В этот момент запиликал сотовый – это звонили на трубку Чиянца. Глотов взглянул на экранчик. На нем появилась надпись – КУЗЬМА.
«Кузьмичев звонит, – промелькнуло в голове у Глотова. – Друг Чиянца, однополчанин Панова, отца этой рыжей суки. Надо действовать резко. А то он может догадаться, что дело неладно. И если даже Панова нынче гостит не у Кузьмичева, этот тип может поднять тревогу. Позвонит, к примеру, в ментовку, в дежурную часть. Или подаст тревожную весточку самой Пановой. Если, конечно, у него есть такая возможность…
Мухин достал из кармана коробочку.
Раскрыл ее, взял оттуда шприц-ампулу с сильнодействующим снотворным. Вопросительно посмотрел на напарника. Тот показал большой палец: все правильно, все по уму.
Мухин сделал отставнику, который все еще толком не пришел в себя и дышал, как выброшенная на берег рыбина, инъекцию. Потом снял с него наручники. Когда Чиянец проснется, а они перенесут его на диван, он либо совсем ничего не вспомнит об этом визите, либо его память сохранит крайне смутные образы случившегося этой ночью.
Марина провела уже около суток в дачном доме дяди Славы Кузьмичева, еще одного друга отца.

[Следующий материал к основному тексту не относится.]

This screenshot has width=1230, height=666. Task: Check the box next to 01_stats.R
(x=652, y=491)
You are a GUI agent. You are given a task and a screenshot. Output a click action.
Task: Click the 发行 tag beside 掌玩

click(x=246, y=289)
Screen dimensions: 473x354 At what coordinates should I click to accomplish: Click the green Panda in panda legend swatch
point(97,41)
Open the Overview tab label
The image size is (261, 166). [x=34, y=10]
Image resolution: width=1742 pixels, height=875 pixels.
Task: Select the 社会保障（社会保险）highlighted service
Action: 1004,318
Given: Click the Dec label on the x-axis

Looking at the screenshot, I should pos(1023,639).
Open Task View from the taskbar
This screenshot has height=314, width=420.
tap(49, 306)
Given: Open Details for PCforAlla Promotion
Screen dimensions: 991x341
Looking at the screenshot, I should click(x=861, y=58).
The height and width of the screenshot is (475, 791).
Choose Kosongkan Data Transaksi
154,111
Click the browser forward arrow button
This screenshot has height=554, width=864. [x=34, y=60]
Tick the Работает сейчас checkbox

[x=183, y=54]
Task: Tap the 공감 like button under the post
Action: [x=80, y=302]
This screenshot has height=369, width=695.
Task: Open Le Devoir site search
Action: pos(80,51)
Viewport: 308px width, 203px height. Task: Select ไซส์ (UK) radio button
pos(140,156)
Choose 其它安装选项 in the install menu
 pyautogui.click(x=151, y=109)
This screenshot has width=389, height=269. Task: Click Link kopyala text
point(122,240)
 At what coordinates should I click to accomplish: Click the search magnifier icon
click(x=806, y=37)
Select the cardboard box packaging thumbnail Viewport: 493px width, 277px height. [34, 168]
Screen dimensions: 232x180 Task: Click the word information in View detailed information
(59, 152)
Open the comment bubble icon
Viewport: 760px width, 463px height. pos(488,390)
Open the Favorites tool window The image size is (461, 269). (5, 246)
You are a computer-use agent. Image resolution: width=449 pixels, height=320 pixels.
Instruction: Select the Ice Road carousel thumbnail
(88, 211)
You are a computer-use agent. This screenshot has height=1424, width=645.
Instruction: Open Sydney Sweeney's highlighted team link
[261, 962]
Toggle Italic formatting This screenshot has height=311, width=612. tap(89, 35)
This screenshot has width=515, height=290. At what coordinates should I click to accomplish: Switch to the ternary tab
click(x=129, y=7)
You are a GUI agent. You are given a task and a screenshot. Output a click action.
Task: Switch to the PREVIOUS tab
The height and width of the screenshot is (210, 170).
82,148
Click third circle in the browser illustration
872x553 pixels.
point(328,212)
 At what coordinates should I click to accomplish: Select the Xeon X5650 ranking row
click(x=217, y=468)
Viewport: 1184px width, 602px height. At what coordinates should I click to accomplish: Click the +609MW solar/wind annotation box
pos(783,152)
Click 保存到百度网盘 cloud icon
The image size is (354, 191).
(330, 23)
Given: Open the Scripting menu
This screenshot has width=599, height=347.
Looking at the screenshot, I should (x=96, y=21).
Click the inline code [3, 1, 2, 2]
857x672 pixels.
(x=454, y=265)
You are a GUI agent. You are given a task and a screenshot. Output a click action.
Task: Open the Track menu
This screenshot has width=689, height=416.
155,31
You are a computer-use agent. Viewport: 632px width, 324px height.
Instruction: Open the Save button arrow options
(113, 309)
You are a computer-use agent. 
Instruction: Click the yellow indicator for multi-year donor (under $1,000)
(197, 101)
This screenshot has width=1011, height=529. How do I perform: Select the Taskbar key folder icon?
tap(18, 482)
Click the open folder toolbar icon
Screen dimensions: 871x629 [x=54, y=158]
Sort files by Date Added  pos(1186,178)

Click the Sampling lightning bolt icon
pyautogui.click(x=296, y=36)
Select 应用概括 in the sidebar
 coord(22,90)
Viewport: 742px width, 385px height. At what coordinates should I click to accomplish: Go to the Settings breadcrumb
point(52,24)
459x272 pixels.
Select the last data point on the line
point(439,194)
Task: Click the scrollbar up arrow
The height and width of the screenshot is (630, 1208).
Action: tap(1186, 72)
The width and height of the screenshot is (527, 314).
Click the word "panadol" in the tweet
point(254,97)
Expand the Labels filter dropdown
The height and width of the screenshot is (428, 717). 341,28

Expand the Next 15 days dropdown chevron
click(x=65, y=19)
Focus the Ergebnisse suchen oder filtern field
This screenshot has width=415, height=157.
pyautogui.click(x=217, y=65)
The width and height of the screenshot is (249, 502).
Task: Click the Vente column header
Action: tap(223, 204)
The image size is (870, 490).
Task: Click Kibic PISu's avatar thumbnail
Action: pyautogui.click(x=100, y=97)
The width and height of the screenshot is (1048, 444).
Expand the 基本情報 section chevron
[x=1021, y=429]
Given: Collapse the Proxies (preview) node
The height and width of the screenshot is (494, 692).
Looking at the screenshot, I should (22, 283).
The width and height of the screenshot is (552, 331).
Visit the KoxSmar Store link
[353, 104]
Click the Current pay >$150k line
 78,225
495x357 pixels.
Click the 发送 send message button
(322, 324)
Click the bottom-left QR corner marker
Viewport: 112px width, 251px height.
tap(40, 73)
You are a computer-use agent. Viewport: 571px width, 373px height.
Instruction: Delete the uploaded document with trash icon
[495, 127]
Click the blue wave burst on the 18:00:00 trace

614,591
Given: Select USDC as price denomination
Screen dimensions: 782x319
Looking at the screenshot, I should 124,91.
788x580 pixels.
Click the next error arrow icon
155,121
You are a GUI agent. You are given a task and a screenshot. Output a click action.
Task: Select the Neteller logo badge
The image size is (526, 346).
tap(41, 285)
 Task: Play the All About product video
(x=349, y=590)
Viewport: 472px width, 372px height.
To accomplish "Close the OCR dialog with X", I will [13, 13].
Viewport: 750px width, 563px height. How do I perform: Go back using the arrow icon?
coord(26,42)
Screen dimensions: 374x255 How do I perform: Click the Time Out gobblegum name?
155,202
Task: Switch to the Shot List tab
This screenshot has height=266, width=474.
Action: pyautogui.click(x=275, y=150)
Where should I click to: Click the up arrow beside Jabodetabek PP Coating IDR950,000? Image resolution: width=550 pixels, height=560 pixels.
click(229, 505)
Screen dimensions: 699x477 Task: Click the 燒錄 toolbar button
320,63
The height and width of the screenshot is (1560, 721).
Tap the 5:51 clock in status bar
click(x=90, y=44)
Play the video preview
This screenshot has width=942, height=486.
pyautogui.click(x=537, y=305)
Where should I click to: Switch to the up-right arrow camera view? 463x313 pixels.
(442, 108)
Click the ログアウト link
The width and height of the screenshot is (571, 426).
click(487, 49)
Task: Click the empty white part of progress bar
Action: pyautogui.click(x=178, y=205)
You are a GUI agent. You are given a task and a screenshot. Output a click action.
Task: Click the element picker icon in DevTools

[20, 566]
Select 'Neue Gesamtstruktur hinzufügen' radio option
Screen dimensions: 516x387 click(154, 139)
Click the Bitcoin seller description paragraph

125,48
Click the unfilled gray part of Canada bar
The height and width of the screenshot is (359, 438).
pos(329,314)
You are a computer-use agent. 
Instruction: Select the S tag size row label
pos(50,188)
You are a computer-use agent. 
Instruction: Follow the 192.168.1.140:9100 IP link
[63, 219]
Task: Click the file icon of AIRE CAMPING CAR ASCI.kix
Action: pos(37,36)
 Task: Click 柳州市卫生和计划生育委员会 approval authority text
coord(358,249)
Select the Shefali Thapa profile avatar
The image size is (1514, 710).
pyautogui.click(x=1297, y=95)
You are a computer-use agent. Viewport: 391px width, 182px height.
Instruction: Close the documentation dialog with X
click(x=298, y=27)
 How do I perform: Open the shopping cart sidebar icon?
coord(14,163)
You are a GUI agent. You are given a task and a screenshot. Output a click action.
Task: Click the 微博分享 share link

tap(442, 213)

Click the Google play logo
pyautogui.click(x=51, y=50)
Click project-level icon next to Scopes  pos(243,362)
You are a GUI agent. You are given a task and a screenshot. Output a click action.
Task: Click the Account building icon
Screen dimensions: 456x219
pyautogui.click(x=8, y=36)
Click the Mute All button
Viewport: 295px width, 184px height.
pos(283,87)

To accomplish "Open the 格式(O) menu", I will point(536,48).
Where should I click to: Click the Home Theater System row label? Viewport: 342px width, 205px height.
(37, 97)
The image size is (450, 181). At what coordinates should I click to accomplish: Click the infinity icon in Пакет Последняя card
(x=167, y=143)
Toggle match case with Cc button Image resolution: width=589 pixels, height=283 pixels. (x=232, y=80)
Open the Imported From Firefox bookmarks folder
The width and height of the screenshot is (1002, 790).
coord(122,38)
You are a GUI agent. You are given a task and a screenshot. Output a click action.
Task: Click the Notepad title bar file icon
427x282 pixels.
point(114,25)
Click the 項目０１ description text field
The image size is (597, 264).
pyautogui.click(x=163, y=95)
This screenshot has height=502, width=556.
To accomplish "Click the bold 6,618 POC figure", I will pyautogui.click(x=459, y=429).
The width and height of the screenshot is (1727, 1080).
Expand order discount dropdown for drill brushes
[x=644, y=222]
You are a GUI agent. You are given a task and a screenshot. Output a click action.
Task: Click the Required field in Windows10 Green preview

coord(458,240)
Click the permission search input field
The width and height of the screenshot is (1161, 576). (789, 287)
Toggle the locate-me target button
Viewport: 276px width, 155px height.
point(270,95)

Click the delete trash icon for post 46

Дом совсем небольшой. Первый этаж – кирпичный, второй – деревянный. Две комнаты: на первом этаже с печкой, вторая комната – летняя.
Дядя Слава ни о чем ее не расспрашивал. Вернее, дело было так: они о чем-то переговорили с Чиянцем, который привел Марину в этот его дачный дом на окраине поселка. Втроем поужинали. Около десяти вечера Александр Иванович ушел к себе. Марина вскоре поднялась на второй этаж, устроилась на диванчике. Она толком не спала уже несколько суток, и теперь ее неодолимо тянуло в сон.
Проснулась она уже среди ночи. По дому кто-то ходил, снизу слышались мужские голоса. Потом заскрипели ступени деревянной с перилами лестницы. Кто-то поднимался в летнюю комнату…
Марина вскочила на ноги. От страха сердце у нее колотилось, как у бедного зайчишки. Она все никак не могла вспомнить, где здесь у дяди Славы включается свет…
Человек, поднявшийся на второй этаж, судя по силуэту, был на голову выше невысокого коренастого Кузьмичева. Панова уже готова была закричать, завизжать от страха, когда прозвучал знакомый голос:
– Марина, это я – Андрей Губарев!
Глотов и его напарник спешно покинули дом Чиянца. Прошли на улицу через калитку, не забыв запереть ее за собой. В кармане у Глотова запиликал сотовый. Сняв перчатки, он сунул их в боковой карман куртки, туда, где лежат сложенный пластиковый пакет и шнур.